Monday 09-09-2013 07:55 PM
Egypt tightens Sinai security, assesses militant threat

The Egyptian army sent reinforcements to the Sinai Peninsula on Monday - Aswat Masriya

By

By Shadia Nasralla

CAIRO, Sept 9 (Reuters) - Egypt has tightened control of crossings from the Sinai after an Islamist militant group based in the peninsula said it tried to kill the interior minister in Cairo last week, the state news agency reported on Monday.

Ansar Bayt al-Maqdis claimed responsibility on Sunday for the suicide bombing, and promised more attacks in revenge for a crackdown on Egypt's Islamists, raising fears that militant violence in the Sinai could spread across Egypt.

Islamist militancy has risen sharply in the relatively lawless region adjoining Israel and the Gaza Strip and elsewhere in Egypt since the army deposed Islamist President Mohamed Mursi two months ago, following mass protests.

Thursday's daylight attack was easily the most spectacular so far. A suicide car bomber blew himself up next to Interior Minister Mohamed Ibrahim's convoy as he left his Cairo home for work in an armoured limousine. The bomber, a passer-by and an unidentified person were killed and more than 20 wounded.

Security officials said they were assessing the threat posed by the group, which is said to have 700 to 1,000 members and is considered the second largest jihadist group in Sinai after Salafiya Jihadiya, with its estimated headcount of around 5,000.

Some officials doubt Ansar Bayt al-Maqdis is capable of attacks outside Sinai.

Security officials told Reuters they were especially concerned that Ansar Bayt al-Maqdis, which means "supporters of Jerusalem", will carry out car bombings with stolen government vehicles.

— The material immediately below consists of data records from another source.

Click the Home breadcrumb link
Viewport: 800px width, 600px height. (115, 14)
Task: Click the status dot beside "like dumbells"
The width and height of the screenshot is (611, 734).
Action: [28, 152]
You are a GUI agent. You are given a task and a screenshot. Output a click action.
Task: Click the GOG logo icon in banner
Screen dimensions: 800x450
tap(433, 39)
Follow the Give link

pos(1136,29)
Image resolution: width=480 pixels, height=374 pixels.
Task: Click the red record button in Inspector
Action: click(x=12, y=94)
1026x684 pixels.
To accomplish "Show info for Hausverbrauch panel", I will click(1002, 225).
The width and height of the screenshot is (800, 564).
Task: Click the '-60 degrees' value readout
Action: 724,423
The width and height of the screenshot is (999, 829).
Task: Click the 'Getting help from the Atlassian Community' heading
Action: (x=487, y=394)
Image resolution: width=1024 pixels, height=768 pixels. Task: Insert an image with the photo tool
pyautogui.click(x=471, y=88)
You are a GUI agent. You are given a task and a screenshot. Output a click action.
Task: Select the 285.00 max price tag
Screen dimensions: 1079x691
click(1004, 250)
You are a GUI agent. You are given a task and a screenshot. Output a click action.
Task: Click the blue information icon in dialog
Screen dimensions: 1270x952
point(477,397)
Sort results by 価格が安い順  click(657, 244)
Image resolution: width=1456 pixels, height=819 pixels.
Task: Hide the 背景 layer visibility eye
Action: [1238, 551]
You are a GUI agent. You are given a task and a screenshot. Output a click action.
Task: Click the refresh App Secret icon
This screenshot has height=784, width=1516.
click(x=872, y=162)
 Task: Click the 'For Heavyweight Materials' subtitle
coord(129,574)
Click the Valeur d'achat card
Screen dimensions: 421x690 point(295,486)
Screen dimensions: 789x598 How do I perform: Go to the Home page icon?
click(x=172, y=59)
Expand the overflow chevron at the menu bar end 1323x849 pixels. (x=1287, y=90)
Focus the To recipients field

ROCKETS AND HOMEMADE BOMBS

The state news agency MENA said that Ibrahim had decided to issue orders to boost security surveillance and tighten control of crossings from the Sinai to other Egyptian regions to coincide with a broad security campaign in the peninsula.

Ansar Bayt al-Maqdis counts Grad rockets among its weapons and produces homemade bombs used against Egyptian security forces and soldiers, security sources said. Rocket-propelled grenades are often fired at buildings housing security forces.

Last year the same group claimed responsibility for rocket attacks launched on Israel from Sinai.

It has also claimed at least 10 attacks in the past two years on a gas pipeline linking Egypt, Israel and Jordan.

On Saturday the Egyptian army launched an offensive against Islamist militants near Sheikh Zuweid in North Sinai. The troops deployed dozens of tanks as well as armoured vehicles and attack helicopters, killing at least nine militants and arresting nine suspects, security officials said.

Sinai's eastern border with Israel and Gaza is a particularly sensitive one, and Israel made its concerns known when jihadist groups expanded into a security vacuum left by the fall of Egypt's veteran autocrat Hosni Mubarak in 2011.

Since the army toppled Mursi, and especially since security forces killed hundreds of Islamists when they smashed protest camps in Cairo on Aug. 14, there have been online calls from radicals to abandon attempts to achieve Islamist rule by democracy, and instead step up violence.

Security concerns are not limited to the Sinai.

A week ago, militants fired rocket-propelled grenades at a ship passing through the Suez Canal on the Sinai's western edge, vital to world trade as well as Egypt's depleted state finances. A video was released linking them to the al-Furqan group.